Some good places to consider in a protein preparation and analysis environment are; before Cryo-EM (financially costly), before AUC (costly in time), or even before SEC (costly in sample).
2. Choose carefully
You’ve identified where, now choose how.
A good gatekeeper technique should;
- Be placed before a lengthy, costly or otherwise demanding step
- Give you a clear go / no-go result
- Itself have very low time, cost and resource demands
Think carefully about what you need to identify a go / no-go – this will vary depending on what you are gatekeeping, but could be concentration, aggregation, quality or simply presence.
After this research the techniques available to measure it, and decide which best suits your application. It may be worth trialing a method before you commit, to see if it fits with your aims and your workflow.
3. Make it a habit
Once you have installed a gatekeeper technique, make sure it is used every time.

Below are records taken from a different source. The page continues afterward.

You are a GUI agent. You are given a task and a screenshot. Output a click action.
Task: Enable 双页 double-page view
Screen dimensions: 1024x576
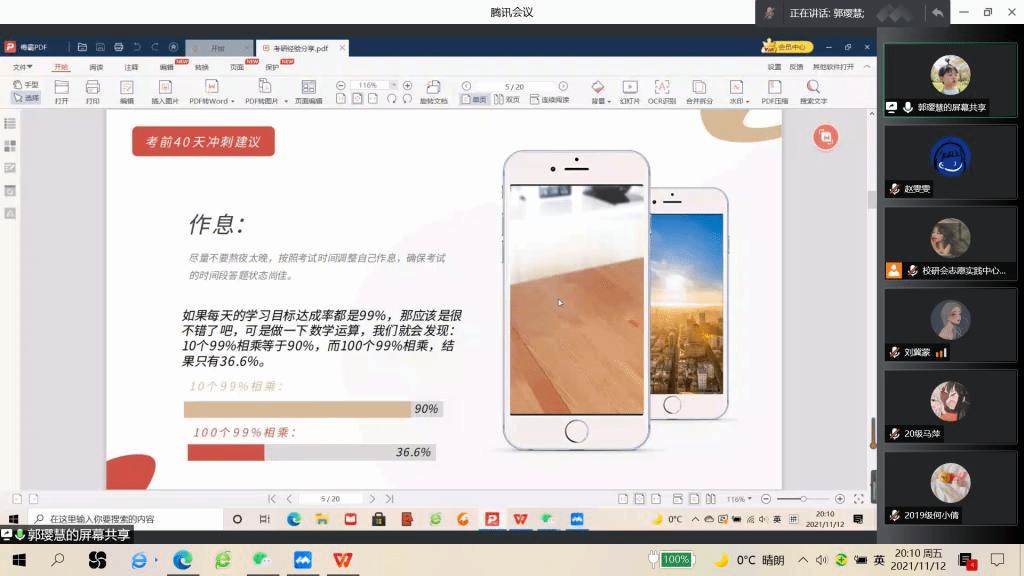coord(506,100)
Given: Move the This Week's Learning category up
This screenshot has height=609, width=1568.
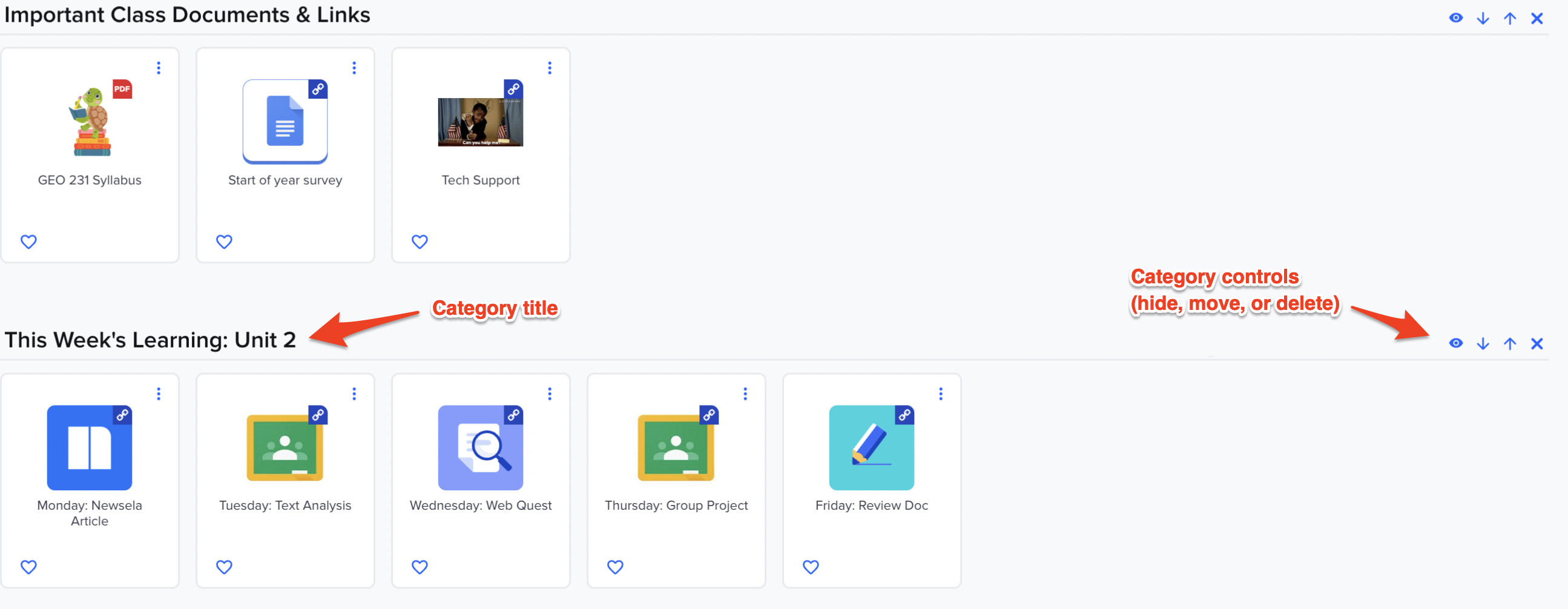Looking at the screenshot, I should (x=1509, y=343).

Get everyone who needs it trained and comfortable with the method quickly. Make it a part of your SOP, your training documents, your induction process. Communicate why it’s important – illustrating the cost or time savings where you can to underline this.
The gatekeeper will only bring benefits if it’s always used and listened to.
This example illustrates how a gatekeeper could be planned in to your analysis sequence;
- $100 / hour (plus optional training, screening)
- 7-10 day wait after pre-booking time
Gatekeeper - MDS analysis Fluidity One
- $5 / sample
- 10 minute test
5 µL (50 ng) of sample spent
Do not proceed to Cryo-EM if; aggregation, oligomerization, unfolding or other unknown changes are present
Do proceed to Cryo-EM if; result matches to expected value
Take a moment to step back, look at your lab’s waste points and think about how you could stop them.
How much time could you save with just one effective gatekeeper?